Nepo wird zum Horrorladen

Das Nepo wird zum Blumenladen. Oder doch eher zum Horrorladen? Im Januar präsentiert eine Schülergruppe das Musical „Der kleine Horrorladen“.

Coesfeld. Irgendwo im Downtown einer amerikanischen Großstadt.

Hier arbeiten der Waise Seymour Krelborn und die Angestellte Audrey im Blumenladen von Mr. Mushnik. Jeden Tag auf‘s Neue wartet das seltsame Trio vergeblich auf Kundschaft. Eines Tages beginnt eine exotische Pflanze, von Seymour auf den Namen“Audrey II“ getauft, nicht nur das Geschäft, sondern die ganze Stadt auf den Kopf zu stellen...

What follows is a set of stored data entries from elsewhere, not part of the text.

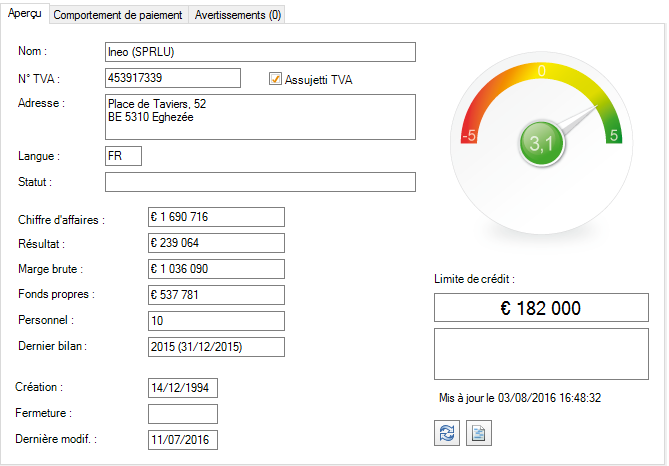Click the empty Fermeture date field

[x=182, y=414]
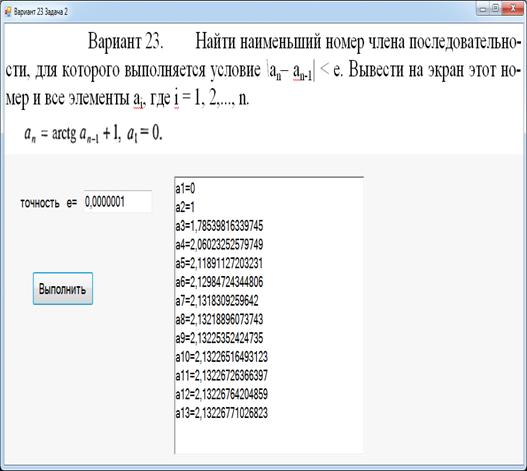Close the Вариант 23 Задача 2 window

tap(513, 9)
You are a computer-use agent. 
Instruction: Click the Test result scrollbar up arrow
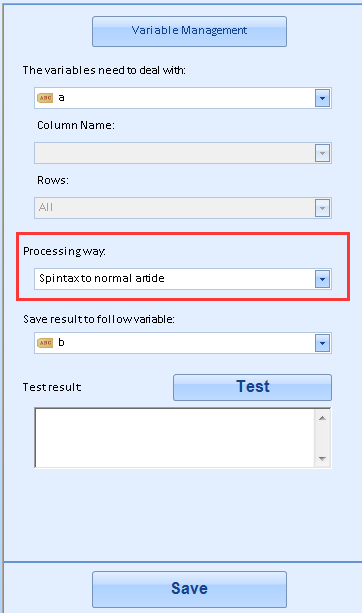(322, 418)
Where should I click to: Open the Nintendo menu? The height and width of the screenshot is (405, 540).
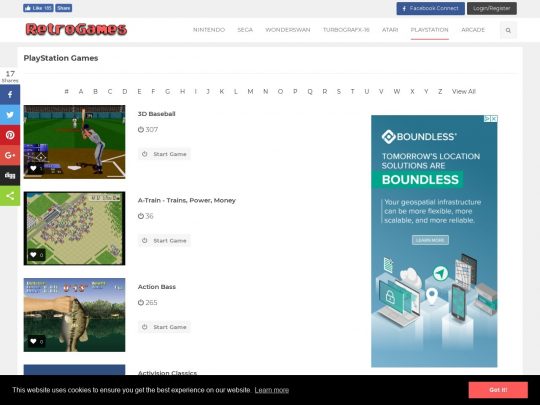(x=209, y=30)
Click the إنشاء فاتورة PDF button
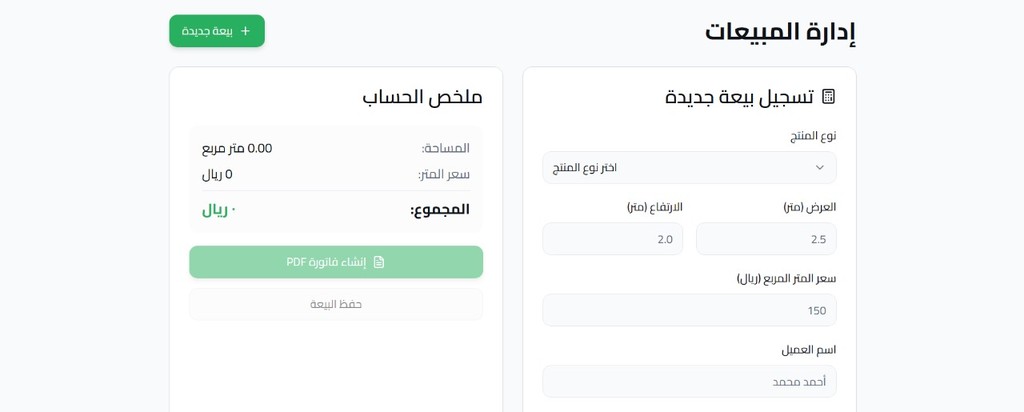 (x=336, y=262)
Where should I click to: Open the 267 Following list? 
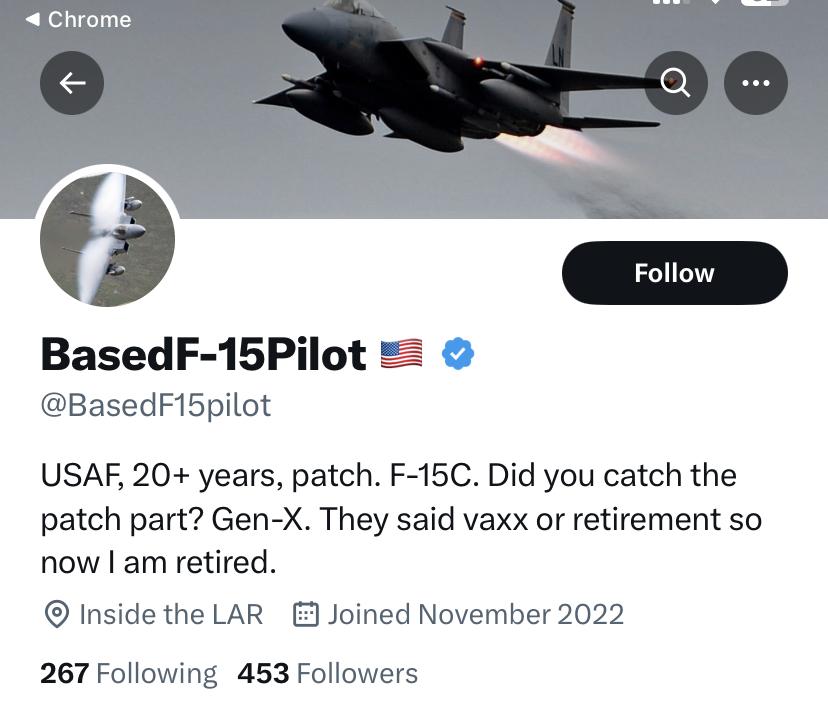[x=129, y=673]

Vielen Coesfeldern wird diese Handlung bekannt vorkommen. Die Geschichte vom „kleinen Horrorladen“ war in diesem Jahr das Abendmusical auf der Freilichtbühne Coesfeld. Jetzt versucht sich auch eine Projekt-Gruppe vom Gymnasium Nepomucenum an dem spannenden Musical. Die Idee dazu stammt von Referendar Michael Gawron. Er selbst hat das Stück bereits vor Publikum präsentiert – damals noch als Schüler und in der Rolle des fiesen Zahnarztes Orin Scrivello. Zum Abschluss seines Referendariats und mit Unterstützung einiger Kollegen arbeitet er in wöchentlichen Proben daran, die rund 20 Musical-Neulinge aus den Stufen acht bis 13 fit für Bühne zu machen.

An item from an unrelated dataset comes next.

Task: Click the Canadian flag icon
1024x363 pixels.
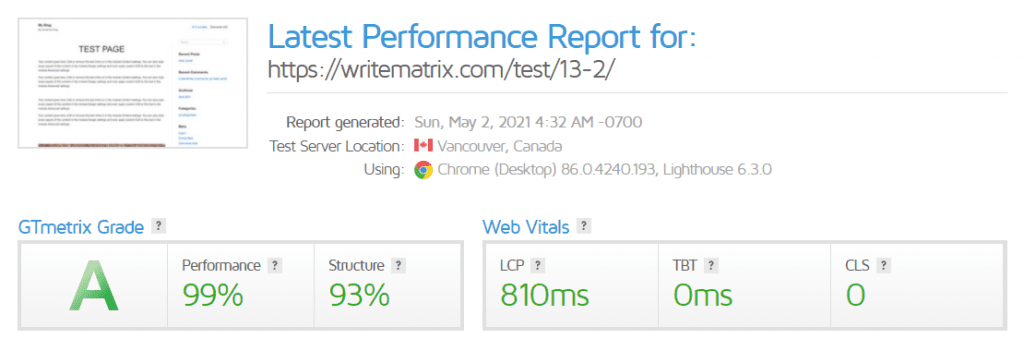Action: coord(423,146)
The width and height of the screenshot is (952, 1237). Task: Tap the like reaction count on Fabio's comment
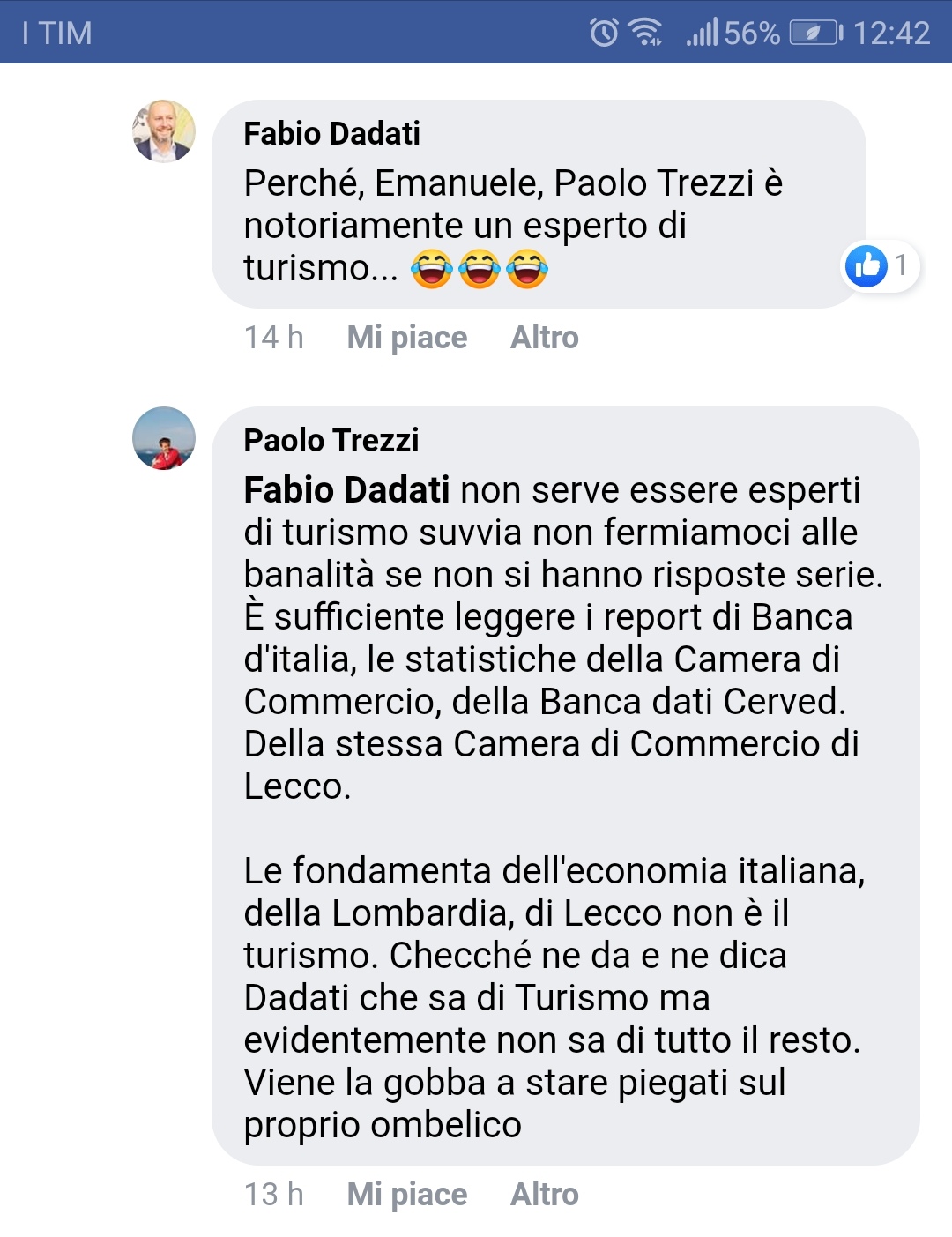[x=881, y=265]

„Wir hatten vor den Sommerferien ein richtiges Casting, bei dem die Bewerber vorsingen mussten“, erklärt Philipp Mussinghoff, als Lehrer ebenfalls an der Produktion beteiligt. Auch wer gesanglich vielleicht nicht völlig überzeugen konnte, wurde in die weitere Organisation des Musicals eingeplant. Schließlich brauchen wir auch Statisten und Leute für Licht und Technik.“

Nach anfänglichen Startschwierigkeiten zeigen sich inzwischen richtige Fortschritte. „Im Gesang haben sich die Darsteller unheimlich gesteigert. Zusammen mit dem Schauspiel wirkt das fast schon professionell“, lobt Mussinghoff. Auch Gawron zeigt sich sehr zufrieden. „Natürlich gibt es immer mal einen Texthänger, aber das gehört einfach dazu.“

Bei einem ersten Probenwochenende in den Herbstferien wurde das Zusammenspiel zwischen Band und Darstellern getestet, denn auch für die musikalische Begleitung sorgen die Schüler selbst. Zwei weitere Probenwochenenden sollen folgen. „Zum Glück verfügen wir selbst über sehr gutes Equipment. Bei der Finanzierung können wir uns über die großzügige Unterstützung des Fördervereins freuen“, so Gawron.

Karten für die abendlichen Aufführungen am 20. und 21. Januar im PZ des Schulzentrums gibt es ab sofort im Sekretariat des Gymnasiums (Holtwicker Straße 8) für 3 Euro (Schüler) oder 5 Euro (Erwachsene).